I am really into freddo espressos. I should admit this upfront. They have reintroduced my love of sugary coffee with a fervour, combining the cocaine-like goodness of the white gold with my already well-nursed addiction to coffee (churned with a tonne of ice in 35 degree heat). I order them and they unfailingly arrive in a plastic cup with a plastic lid and a plastic straw (in plastic packaging). Europe loves plastic, and no doubt the plastic companies love Europe. Resisting the packaging seems futile in a place that often responds to your refusal of a straw with the non-requested gifting of a plastic stirrer that goes straight into the cup. Did I mention that tap water is undrinkable on the island? Add a few litres of plastic bottles to that equation and hey presto – the impending ecological collapse feels undeniably the fault of you and every other holiday-maker on any equatable island in the world.

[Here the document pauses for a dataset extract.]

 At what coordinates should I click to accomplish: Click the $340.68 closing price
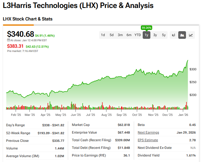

But back to Chimamanda: I read Americanah and can’t help but feel grateful for the fact that this writer has articulated her experience of being a ‘Non American Black’ in a way that allows me – an Indian (Australian citizen), brown woman – to feel a little less guilty about my non-compliance to asserting the appropriately nuanced political stances that a Person of Colour/Progressive Leftie ought to have in the Western world in 2019. What this book suggests to me, or more importantly, what resonates with me from this story, is that perspectives on race, class and politics occur in context to one’s experiences across various geographic locations and who/how they are perceived as in those locations. The benchmark is always shifting depending on where you’re standing. Added to that is the fact that your conditioning under the social and cultural mores of multiple cultures can collide with one another and manifest into multiple grey areas on how you see the world. Depending on both your experiences of prejudice and class privilege, and on the opinions and experiences of those around you, you could be occupying various points across the political spectrum simultaneously. Political ideologies have a long and global history and even simple statements can often be coopted into (and read as) the rhetoric of propaganda despite your best intentions.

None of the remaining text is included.